Your videos about text mining with rapid miner is really good, but i am from China and it is difficult to access youtube since it is blocked in China. Would you please share these videos with me? my gmail account is zhxupc@gmail.com.

Thanks,
Xiao
ReplyDelete
Replies
Neil PatelMarch 8, 2012 at 7:11 PM
So I was trying to do the association learning example on wikipedia with the bread, butter, milk and beer example set and I got it to work..just not by using excel as my imported data source. I had to create 5 different text files with each customer's grocery list. When I tried to create a table in excel (first column=customer's name, second column- sale1, third column sale2, fourth column sale 3, fifth column sale4 | First row= labels, Rows 2-6 are each customer's sales) I could not create a binary table of true and false values in rapidminer. I think I was able to import my data correctly because when i put a break point after the process documents operator and examined it, it looked exactly like how it looks in excel. I was wondering if you could do it perhaps tell me what i'm doing wrong. The only thing I can think of is that i'm splitting up the data in excel across too many columns.
Kindest,

Neil P
ReplyDelete
Replies
JulianApril 5, 2012 at 7:00 PM
Hi, your videos are great. I was wondering if you have any idea how to combine Google Analytics reports with text mining techniques that you present here. Thanks!
ReplyDelete
Replies
AnonymousApril 18, 2012 at 12:59 PM
Hi, your videos are a great resource.. I'm working on Sentiment Analysis, where I have a text/sentence which is labeled as positive, negative, mediocre, in CSV format.. I'm applying Process document(transform case, tokenize, stopwords, stemming, and n-gram) --> X-validation -->Using Naive Bayes -->Apply model -->Performance(classification)..

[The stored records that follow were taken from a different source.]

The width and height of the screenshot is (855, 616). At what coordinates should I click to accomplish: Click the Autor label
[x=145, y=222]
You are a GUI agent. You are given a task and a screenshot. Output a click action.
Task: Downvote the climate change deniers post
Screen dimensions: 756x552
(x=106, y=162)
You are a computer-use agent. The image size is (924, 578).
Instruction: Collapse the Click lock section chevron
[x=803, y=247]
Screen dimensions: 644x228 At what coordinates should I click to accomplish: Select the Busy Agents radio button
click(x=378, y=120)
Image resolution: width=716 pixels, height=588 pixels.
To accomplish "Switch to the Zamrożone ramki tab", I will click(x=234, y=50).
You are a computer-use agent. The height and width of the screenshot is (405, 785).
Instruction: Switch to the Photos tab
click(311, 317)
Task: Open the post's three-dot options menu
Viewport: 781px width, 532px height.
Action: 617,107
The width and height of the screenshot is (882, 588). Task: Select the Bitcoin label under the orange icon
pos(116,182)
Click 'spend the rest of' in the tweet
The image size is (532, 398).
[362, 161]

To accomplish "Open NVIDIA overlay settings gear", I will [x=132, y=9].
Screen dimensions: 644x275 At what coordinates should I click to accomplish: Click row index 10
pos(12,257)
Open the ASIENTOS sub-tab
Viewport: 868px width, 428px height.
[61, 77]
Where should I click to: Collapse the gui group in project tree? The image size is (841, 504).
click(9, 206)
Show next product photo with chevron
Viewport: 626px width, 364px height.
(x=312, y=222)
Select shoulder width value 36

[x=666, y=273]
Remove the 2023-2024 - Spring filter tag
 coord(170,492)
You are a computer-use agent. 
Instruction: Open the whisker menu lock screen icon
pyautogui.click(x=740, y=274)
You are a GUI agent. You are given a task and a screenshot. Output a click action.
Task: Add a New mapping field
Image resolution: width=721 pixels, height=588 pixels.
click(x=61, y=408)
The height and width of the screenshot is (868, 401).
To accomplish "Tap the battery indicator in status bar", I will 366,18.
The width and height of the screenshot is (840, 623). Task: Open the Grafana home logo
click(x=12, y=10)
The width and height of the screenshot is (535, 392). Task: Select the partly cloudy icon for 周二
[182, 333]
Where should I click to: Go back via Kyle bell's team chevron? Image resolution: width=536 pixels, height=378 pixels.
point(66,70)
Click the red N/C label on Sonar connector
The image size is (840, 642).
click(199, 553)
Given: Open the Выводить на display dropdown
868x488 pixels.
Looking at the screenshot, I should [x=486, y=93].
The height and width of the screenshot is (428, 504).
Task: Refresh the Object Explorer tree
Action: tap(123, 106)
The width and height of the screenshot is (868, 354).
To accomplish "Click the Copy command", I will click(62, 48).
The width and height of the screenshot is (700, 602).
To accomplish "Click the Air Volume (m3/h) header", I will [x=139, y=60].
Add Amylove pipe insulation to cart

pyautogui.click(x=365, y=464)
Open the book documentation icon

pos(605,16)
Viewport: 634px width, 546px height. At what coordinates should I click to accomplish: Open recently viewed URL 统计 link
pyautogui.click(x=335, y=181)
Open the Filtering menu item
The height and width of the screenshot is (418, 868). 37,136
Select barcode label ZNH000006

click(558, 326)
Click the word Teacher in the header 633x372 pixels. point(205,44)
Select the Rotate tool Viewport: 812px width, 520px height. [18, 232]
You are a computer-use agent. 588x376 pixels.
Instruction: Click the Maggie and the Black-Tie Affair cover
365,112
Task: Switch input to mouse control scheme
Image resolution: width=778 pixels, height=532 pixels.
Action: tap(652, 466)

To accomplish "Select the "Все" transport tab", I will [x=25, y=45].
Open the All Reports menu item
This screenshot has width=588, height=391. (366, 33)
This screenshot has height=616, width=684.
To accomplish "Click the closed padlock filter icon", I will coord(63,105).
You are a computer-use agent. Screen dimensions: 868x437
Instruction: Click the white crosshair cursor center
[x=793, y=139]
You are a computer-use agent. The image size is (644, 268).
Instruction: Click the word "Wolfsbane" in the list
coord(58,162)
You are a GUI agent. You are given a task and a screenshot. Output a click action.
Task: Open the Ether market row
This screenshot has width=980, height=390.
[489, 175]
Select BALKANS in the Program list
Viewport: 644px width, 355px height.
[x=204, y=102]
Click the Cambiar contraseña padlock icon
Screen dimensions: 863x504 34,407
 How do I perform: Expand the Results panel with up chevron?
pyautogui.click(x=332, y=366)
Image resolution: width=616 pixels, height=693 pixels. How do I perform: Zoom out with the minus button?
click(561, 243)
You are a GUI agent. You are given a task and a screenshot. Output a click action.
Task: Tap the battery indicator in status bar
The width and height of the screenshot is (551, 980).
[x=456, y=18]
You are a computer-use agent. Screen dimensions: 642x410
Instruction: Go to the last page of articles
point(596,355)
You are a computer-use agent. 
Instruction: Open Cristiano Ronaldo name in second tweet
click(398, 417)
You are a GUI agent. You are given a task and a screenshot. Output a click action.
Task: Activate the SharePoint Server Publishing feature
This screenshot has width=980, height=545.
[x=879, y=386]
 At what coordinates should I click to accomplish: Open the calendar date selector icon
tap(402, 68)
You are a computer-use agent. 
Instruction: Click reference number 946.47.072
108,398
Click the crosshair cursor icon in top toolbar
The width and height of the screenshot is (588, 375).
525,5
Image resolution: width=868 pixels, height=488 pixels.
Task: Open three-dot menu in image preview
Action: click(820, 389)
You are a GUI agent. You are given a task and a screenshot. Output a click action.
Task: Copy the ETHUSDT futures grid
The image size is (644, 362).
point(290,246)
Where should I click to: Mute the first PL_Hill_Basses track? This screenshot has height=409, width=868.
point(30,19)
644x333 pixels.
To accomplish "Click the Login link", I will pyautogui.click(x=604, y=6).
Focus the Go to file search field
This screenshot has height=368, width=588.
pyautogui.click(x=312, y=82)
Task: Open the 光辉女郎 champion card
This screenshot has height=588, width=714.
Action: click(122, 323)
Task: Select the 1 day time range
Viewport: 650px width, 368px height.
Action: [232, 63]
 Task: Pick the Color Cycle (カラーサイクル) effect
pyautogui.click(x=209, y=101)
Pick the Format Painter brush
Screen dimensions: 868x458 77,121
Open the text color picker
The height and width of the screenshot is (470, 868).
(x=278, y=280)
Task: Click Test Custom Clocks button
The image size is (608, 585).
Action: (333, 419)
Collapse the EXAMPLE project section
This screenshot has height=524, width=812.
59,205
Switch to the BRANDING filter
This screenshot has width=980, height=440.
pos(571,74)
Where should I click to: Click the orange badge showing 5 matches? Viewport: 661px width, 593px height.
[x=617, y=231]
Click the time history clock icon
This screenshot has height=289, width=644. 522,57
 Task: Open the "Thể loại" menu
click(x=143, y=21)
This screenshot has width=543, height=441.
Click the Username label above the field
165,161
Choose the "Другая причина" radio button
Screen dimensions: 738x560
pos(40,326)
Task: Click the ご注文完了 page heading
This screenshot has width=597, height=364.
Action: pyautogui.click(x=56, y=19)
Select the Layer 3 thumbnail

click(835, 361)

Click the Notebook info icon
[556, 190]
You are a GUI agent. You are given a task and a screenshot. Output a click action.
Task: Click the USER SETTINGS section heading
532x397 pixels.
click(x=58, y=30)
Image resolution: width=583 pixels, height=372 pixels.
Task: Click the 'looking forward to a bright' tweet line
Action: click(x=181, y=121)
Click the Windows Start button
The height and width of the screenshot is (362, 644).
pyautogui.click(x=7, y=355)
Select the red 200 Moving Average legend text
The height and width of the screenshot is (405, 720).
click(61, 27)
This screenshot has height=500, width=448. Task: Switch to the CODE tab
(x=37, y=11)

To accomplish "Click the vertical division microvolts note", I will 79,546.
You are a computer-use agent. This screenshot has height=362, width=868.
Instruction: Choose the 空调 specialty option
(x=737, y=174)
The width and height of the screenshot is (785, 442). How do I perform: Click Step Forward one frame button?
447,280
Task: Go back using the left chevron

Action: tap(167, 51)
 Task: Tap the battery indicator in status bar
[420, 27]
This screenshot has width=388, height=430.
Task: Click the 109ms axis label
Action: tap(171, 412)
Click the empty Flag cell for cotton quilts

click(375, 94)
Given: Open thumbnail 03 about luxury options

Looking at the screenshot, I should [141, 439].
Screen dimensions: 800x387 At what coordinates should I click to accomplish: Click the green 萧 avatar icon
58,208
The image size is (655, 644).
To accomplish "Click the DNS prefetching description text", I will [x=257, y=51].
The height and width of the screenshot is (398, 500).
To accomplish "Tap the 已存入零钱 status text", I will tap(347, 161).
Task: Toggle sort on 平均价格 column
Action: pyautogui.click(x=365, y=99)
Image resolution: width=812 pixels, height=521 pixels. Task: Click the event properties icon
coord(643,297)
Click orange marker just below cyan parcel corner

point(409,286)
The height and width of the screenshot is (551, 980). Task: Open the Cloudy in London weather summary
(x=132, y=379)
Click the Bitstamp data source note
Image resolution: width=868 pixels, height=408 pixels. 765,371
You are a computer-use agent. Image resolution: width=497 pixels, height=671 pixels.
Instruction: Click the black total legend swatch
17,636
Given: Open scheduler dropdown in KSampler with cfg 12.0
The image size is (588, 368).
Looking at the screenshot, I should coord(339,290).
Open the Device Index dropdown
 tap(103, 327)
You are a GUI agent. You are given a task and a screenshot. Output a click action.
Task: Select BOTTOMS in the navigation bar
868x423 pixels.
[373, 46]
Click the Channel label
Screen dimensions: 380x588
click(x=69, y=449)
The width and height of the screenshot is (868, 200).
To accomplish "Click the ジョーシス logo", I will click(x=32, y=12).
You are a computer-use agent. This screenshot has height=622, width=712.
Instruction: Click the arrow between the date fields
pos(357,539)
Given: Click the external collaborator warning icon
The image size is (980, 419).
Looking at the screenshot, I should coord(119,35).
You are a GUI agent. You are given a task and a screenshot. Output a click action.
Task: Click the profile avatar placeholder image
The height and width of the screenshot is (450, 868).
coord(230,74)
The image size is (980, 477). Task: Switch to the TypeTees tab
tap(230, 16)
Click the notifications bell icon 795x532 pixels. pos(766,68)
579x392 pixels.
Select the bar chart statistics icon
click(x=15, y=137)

My problem is that the above process gives me the prediction, whereas I'd like to get the probability distribution of text given category.. Is there any other operator that I can use to calculate probability distribution for each category(positive, negative, mediocre).. Also, the cross entropy and log loss measures of performance, I'm getting infinite..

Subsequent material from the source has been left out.